Express the lines below as a JSON list of strings, one string per line, omitting blank lines and leaving out the pictures.

# Supplied entries:
● ● ● ● ● ● ●

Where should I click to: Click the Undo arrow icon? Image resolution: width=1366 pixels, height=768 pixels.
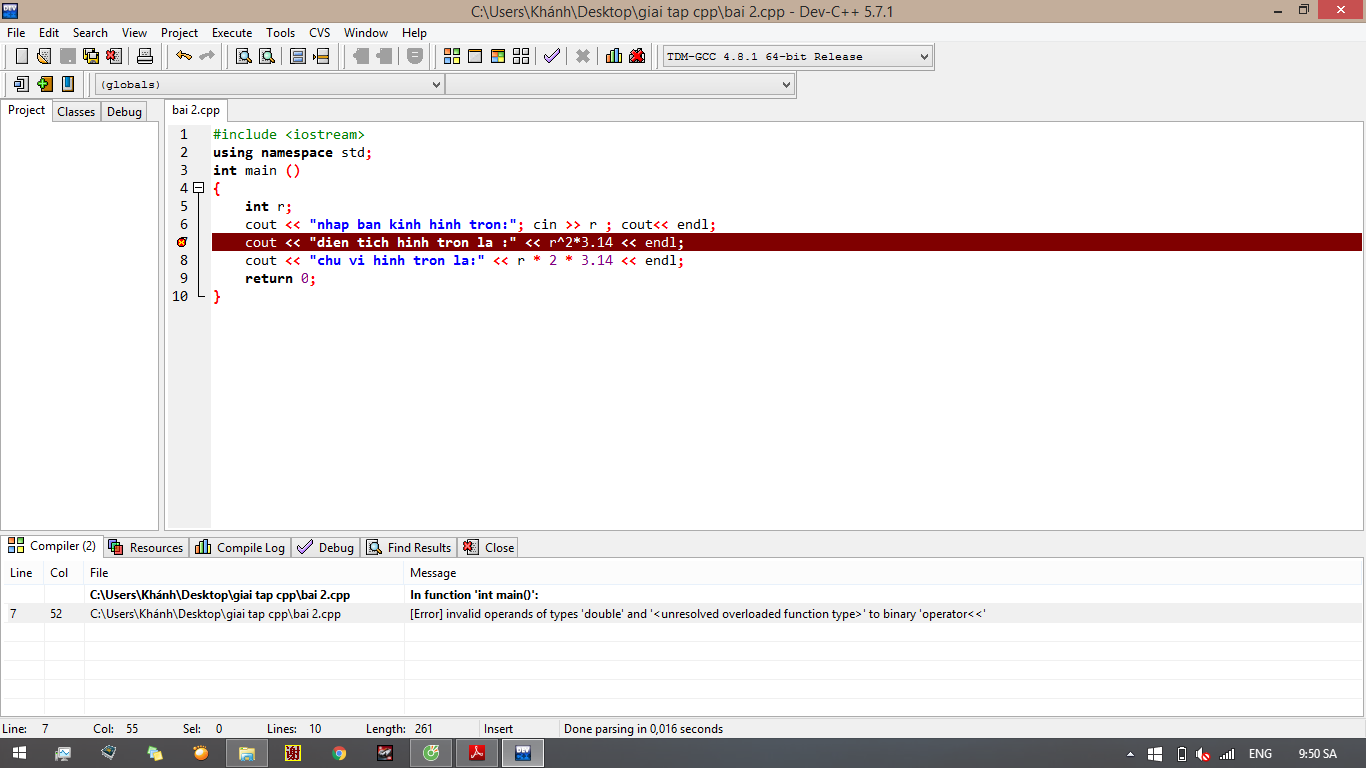[184, 56]
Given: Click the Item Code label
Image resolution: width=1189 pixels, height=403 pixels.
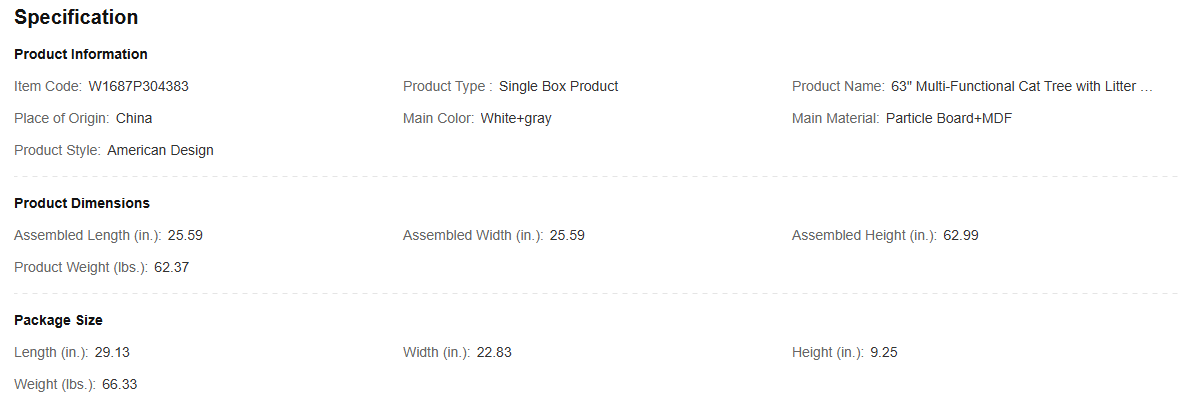Looking at the screenshot, I should (x=48, y=87).

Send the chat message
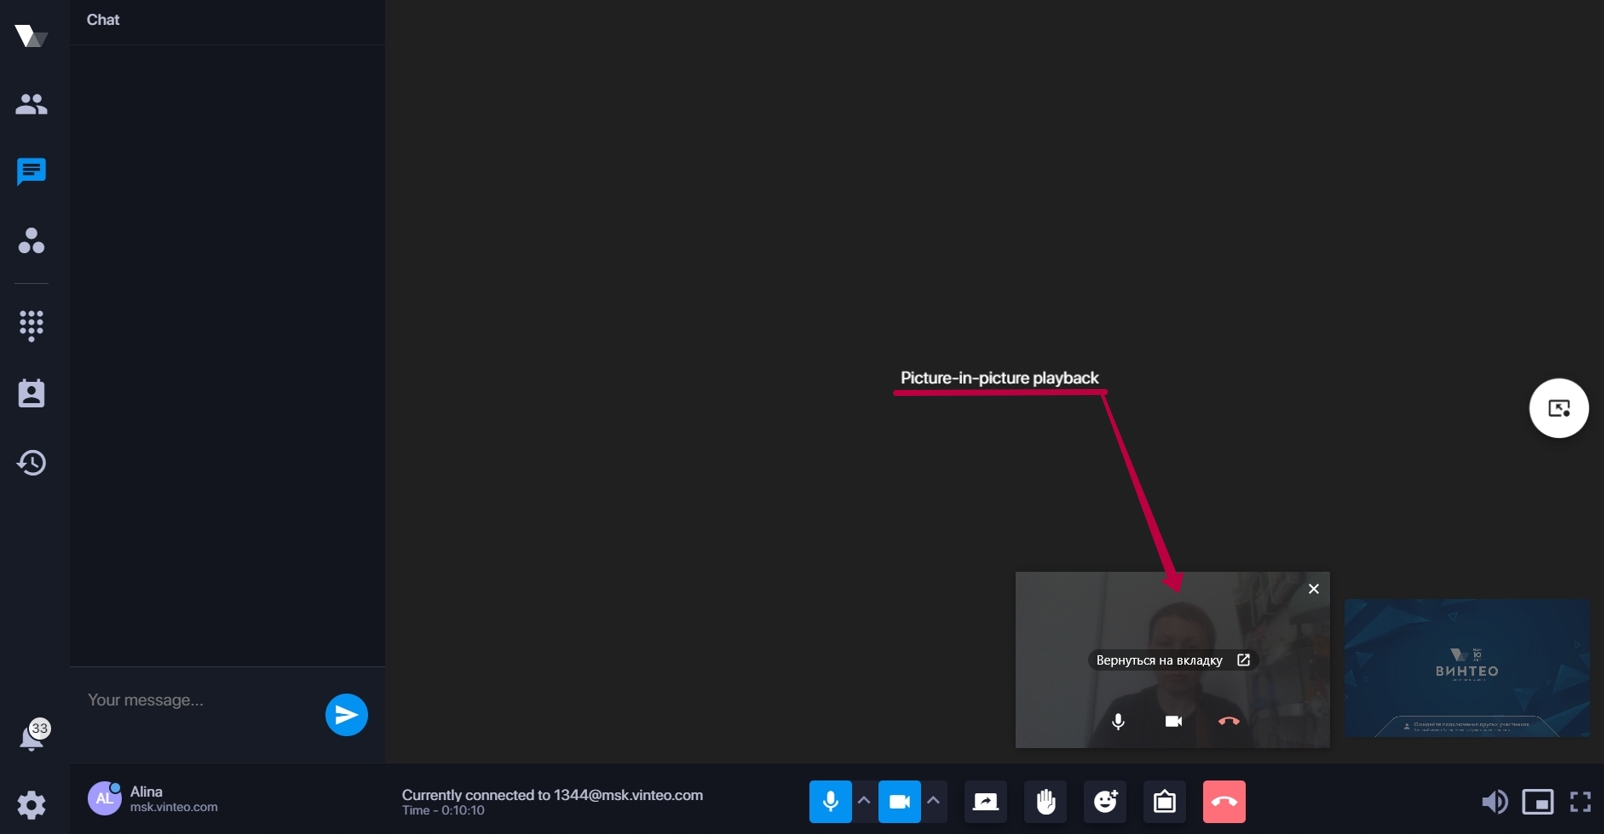click(346, 715)
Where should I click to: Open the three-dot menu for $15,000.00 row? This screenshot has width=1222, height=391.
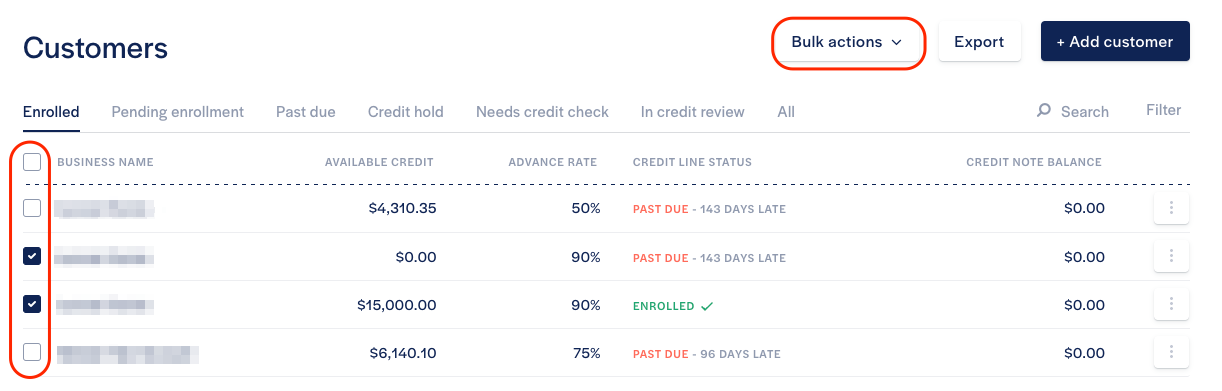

● ● ● ● ● ● ●

# Complete response:
[
  "Where should I click to: Click the Undo arrow icon? Image resolution: width=1366 pixels, height=768 pixels.",
  "[184, 56]",
  "Given: Click the Item Code label",
  "Image resolution: width=1189 pixels, height=403 pixels.",
  "Looking at the screenshot, I should (x=48, y=87).",
  "Send the chat message",
  "click(346, 715)",
  "Where should I click to: Open the three-dot menu for $15,000.00 row? This screenshot has width=1222, height=391."
]